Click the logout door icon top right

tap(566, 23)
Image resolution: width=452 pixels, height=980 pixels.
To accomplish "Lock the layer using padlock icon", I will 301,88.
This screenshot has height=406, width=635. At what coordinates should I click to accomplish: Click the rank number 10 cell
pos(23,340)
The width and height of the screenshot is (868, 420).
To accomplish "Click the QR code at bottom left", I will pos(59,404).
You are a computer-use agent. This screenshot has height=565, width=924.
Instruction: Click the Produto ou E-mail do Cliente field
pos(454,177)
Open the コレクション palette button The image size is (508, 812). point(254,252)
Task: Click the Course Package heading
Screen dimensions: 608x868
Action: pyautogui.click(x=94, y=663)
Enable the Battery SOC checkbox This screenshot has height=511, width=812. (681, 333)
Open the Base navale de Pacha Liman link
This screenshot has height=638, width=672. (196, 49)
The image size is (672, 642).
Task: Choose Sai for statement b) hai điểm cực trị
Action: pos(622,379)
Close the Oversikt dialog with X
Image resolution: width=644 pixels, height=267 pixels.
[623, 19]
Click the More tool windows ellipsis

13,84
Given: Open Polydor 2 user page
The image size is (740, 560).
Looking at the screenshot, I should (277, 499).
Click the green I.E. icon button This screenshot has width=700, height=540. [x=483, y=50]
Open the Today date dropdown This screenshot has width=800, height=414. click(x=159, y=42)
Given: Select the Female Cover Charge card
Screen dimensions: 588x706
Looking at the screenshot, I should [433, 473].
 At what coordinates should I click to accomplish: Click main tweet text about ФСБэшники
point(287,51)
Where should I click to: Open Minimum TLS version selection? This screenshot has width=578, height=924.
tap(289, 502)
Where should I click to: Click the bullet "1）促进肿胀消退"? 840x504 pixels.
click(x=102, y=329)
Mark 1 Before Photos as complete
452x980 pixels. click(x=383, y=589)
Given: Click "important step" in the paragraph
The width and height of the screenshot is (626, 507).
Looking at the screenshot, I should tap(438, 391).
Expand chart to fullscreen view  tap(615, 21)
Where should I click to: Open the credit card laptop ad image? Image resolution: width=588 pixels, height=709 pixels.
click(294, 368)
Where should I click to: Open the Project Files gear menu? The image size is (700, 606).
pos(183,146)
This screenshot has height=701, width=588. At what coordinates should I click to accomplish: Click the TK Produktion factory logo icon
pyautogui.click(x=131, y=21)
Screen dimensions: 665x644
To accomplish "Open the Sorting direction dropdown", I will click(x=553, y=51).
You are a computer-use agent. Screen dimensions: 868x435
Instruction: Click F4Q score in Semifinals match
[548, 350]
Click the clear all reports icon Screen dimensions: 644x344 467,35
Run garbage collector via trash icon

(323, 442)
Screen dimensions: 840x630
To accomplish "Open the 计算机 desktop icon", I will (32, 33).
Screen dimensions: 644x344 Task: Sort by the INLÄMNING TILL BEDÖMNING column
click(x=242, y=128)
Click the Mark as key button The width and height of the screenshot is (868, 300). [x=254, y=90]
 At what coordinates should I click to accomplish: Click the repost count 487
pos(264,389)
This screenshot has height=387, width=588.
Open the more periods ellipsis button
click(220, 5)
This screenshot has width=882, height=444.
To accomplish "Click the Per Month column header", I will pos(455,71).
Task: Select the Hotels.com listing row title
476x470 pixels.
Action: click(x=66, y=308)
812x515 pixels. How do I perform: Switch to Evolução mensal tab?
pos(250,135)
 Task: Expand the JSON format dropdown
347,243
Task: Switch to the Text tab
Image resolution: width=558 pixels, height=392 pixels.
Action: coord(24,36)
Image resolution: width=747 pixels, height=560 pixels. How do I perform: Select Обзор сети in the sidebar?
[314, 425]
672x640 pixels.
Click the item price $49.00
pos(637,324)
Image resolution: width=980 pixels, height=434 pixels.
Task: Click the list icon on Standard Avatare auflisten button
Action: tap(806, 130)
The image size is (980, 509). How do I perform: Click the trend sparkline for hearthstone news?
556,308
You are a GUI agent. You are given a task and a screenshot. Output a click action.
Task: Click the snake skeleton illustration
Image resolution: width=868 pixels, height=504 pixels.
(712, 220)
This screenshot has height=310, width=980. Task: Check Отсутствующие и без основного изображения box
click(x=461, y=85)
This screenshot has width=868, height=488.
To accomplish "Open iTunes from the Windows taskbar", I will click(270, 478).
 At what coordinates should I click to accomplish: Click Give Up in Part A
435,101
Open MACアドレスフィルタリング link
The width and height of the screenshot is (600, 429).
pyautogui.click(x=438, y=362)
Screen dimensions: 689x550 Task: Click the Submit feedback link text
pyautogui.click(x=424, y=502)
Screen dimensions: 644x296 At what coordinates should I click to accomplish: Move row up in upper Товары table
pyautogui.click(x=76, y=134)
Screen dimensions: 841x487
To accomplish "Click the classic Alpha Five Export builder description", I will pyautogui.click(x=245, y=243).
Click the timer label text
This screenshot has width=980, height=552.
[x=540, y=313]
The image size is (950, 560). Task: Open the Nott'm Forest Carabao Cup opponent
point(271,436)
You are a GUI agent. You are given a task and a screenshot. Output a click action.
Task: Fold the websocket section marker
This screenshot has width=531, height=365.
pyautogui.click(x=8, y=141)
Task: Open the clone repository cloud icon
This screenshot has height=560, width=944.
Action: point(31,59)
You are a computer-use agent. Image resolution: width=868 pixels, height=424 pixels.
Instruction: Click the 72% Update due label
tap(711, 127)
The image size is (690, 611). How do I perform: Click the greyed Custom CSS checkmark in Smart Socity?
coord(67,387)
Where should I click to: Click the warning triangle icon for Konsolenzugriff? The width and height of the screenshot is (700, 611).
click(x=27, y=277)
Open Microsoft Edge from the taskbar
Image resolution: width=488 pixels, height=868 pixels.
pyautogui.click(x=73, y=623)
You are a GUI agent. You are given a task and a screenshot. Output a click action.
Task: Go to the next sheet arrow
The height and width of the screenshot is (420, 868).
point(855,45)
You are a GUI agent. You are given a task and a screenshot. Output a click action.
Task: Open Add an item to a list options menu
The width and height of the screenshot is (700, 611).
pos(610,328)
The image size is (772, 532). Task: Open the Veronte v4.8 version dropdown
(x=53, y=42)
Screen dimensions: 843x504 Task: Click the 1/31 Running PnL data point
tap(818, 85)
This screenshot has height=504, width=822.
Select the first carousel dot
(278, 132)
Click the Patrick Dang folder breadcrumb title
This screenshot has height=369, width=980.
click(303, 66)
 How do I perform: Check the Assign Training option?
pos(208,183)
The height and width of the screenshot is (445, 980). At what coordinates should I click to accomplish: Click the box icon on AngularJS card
####################
Transcribe all of the data above, character for character.

Click the logout door icon top right

tap(566, 23)
Image resolution: width=452 pixels, height=980 pixels.
To accomplish "Lock the layer using padlock icon", I will 301,88.
This screenshot has height=406, width=635. At what coordinates should I click to accomplish: Click the rank number 10 cell
pos(23,340)
The width and height of the screenshot is (868, 420).
To accomplish "Click the QR code at bottom left", I will pos(59,404).
You are a computer-use agent. This screenshot has height=565, width=924.
Instruction: Click the Produto ou E-mail do Cliente field
pos(454,177)
Open the コレクション palette button The image size is (508, 812). point(254,252)
Task: Click the Course Package heading
Screen dimensions: 608x868
Action: pyautogui.click(x=94, y=663)
Enable the Battery SOC checkbox This screenshot has height=511, width=812. (681, 333)
Open the Base navale de Pacha Liman link
This screenshot has height=638, width=672. (196, 49)
The image size is (672, 642).
Task: Choose Sai for statement b) hai điểm cực trị
Action: pos(622,379)
Close the Oversikt dialog with X
Image resolution: width=644 pixels, height=267 pixels.
[623, 19]
Click the More tool windows ellipsis

13,84
Given: Open Polydor 2 user page
The image size is (740, 560).
Looking at the screenshot, I should (277, 499).
Click the green I.E. icon button This screenshot has width=700, height=540. [x=483, y=50]
Open the Today date dropdown This screenshot has width=800, height=414. click(x=159, y=42)
Given: Select the Female Cover Charge card
Screen dimensions: 588x706
Looking at the screenshot, I should [433, 473].
 At what coordinates should I click to accomplish: Click main tweet text about ФСБэшники
point(287,51)
Where should I click to: Open Minimum TLS version selection? This screenshot has width=578, height=924.
tap(289, 502)
Where should I click to: Click the bullet "1）促进肿胀消退"? 840x504 pixels.
click(x=102, y=329)
Mark 1 Before Photos as complete
452x980 pixels. click(x=383, y=589)
Given: Click "important step" in the paragraph
The width and height of the screenshot is (626, 507).
Looking at the screenshot, I should tap(438, 391).
Expand chart to fullscreen view  tap(615, 21)
Where should I click to: Open the credit card laptop ad image? Image resolution: width=588 pixels, height=709 pixels.
click(294, 368)
Where should I click to: Open the Project Files gear menu? The image size is (700, 606).
pos(183,146)
This screenshot has height=701, width=588. At what coordinates should I click to accomplish: Click the TK Produktion factory logo icon
pyautogui.click(x=131, y=21)
Screen dimensions: 665x644
To accomplish "Open the Sorting direction dropdown", I will click(x=553, y=51).
You are a computer-use agent. Screen dimensions: 868x435
Instruction: Click F4Q score in Semifinals match
[548, 350]
Click the clear all reports icon Screen dimensions: 644x344 467,35
Run garbage collector via trash icon

(323, 442)
Screen dimensions: 840x630
To accomplish "Open the 计算机 desktop icon", I will (32, 33).
Screen dimensions: 644x344 Task: Sort by the INLÄMNING TILL BEDÖMNING column
click(x=242, y=128)
Click the Mark as key button The width and height of the screenshot is (868, 300). [x=254, y=90]
 At what coordinates should I click to accomplish: Click the repost count 487
pos(264,389)
This screenshot has height=387, width=588.
Open the more periods ellipsis button
click(220, 5)
This screenshot has width=882, height=444.
To accomplish "Click the Per Month column header", I will pos(455,71).
Task: Select the Hotels.com listing row title
476x470 pixels.
Action: click(x=66, y=308)
812x515 pixels. How do I perform: Switch to Evolução mensal tab?
pos(250,135)
 Task: Expand the JSON format dropdown
347,243
Task: Switch to the Text tab
Image resolution: width=558 pixels, height=392 pixels.
Action: coord(24,36)
Image resolution: width=747 pixels, height=560 pixels. How do I perform: Select Обзор сети in the sidebar?
[314, 425]
672x640 pixels.
Click the item price $49.00
pos(637,324)
Image resolution: width=980 pixels, height=434 pixels.
Task: Click the list icon on Standard Avatare auflisten button
Action: tap(806, 130)
The image size is (980, 509). How do I perform: Click the trend sparkline for hearthstone news?
556,308
You are a GUI agent. You are given a task and a screenshot. Output a click action.
Task: Click the snake skeleton illustration
Image resolution: width=868 pixels, height=504 pixels.
(712, 220)
This screenshot has height=310, width=980. Task: Check Отсутствующие и без основного изображения box
click(x=461, y=85)
This screenshot has width=868, height=488.
To accomplish "Open iTunes from the Windows taskbar", I will click(270, 478).
 At what coordinates should I click to accomplish: Click Give Up in Part A
435,101
Open MACアドレスフィルタリング link
The width and height of the screenshot is (600, 429).
pyautogui.click(x=438, y=362)
Screen dimensions: 689x550 Task: Click the Submit feedback link text
pyautogui.click(x=424, y=502)
Screen dimensions: 644x296 At what coordinates should I click to accomplish: Move row up in upper Товары table
pyautogui.click(x=76, y=134)
Screen dimensions: 841x487
To accomplish "Click the classic Alpha Five Export builder description", I will pyautogui.click(x=245, y=243).
Click the timer label text
This screenshot has width=980, height=552.
[x=540, y=313]
The image size is (950, 560). Task: Open the Nott'm Forest Carabao Cup opponent
point(271,436)
You are a GUI agent. You are given a task and a screenshot. Output a click action.
Task: Fold the websocket section marker
This screenshot has width=531, height=365.
pyautogui.click(x=8, y=141)
Task: Open the clone repository cloud icon
This screenshot has height=560, width=944.
Action: point(31,59)
You are a computer-use agent. Image resolution: width=868 pixels, height=424 pixels.
Instruction: Click the 72% Update due label
tap(711, 127)
The image size is (690, 611). How do I perform: Click the greyed Custom CSS checkmark in Smart Socity?
coord(67,387)
Where should I click to: Click the warning triangle icon for Konsolenzugriff? The width and height of the screenshot is (700, 611).
click(x=27, y=277)
Open Microsoft Edge from the taskbar
Image resolution: width=488 pixels, height=868 pixels.
pyautogui.click(x=73, y=623)
You are a GUI agent. You are given a task and a screenshot. Output a click action.
Task: Go to the next sheet arrow
The height and width of the screenshot is (420, 868).
point(855,45)
You are a GUI agent. You are given a task and a screenshot. Output a click action.
Task: Open Add an item to a list options menu
The width and height of the screenshot is (700, 611).
pos(610,328)
The image size is (772, 532). Task: Open the Veronte v4.8 version dropdown
(x=53, y=42)
Screen dimensions: 843x504 Task: Click the 1/31 Running PnL data point
tap(818, 85)
This screenshot has height=504, width=822.
Select the first carousel dot
(278, 132)
Click the Patrick Dang folder breadcrumb title
This screenshot has height=369, width=980.
click(303, 66)
 How do I perform: Check the Assign Training option?
pos(208,183)
The height and width of the screenshot is (445, 980). At what coordinates should I click to accomplish: Click the box icon on AngularJS card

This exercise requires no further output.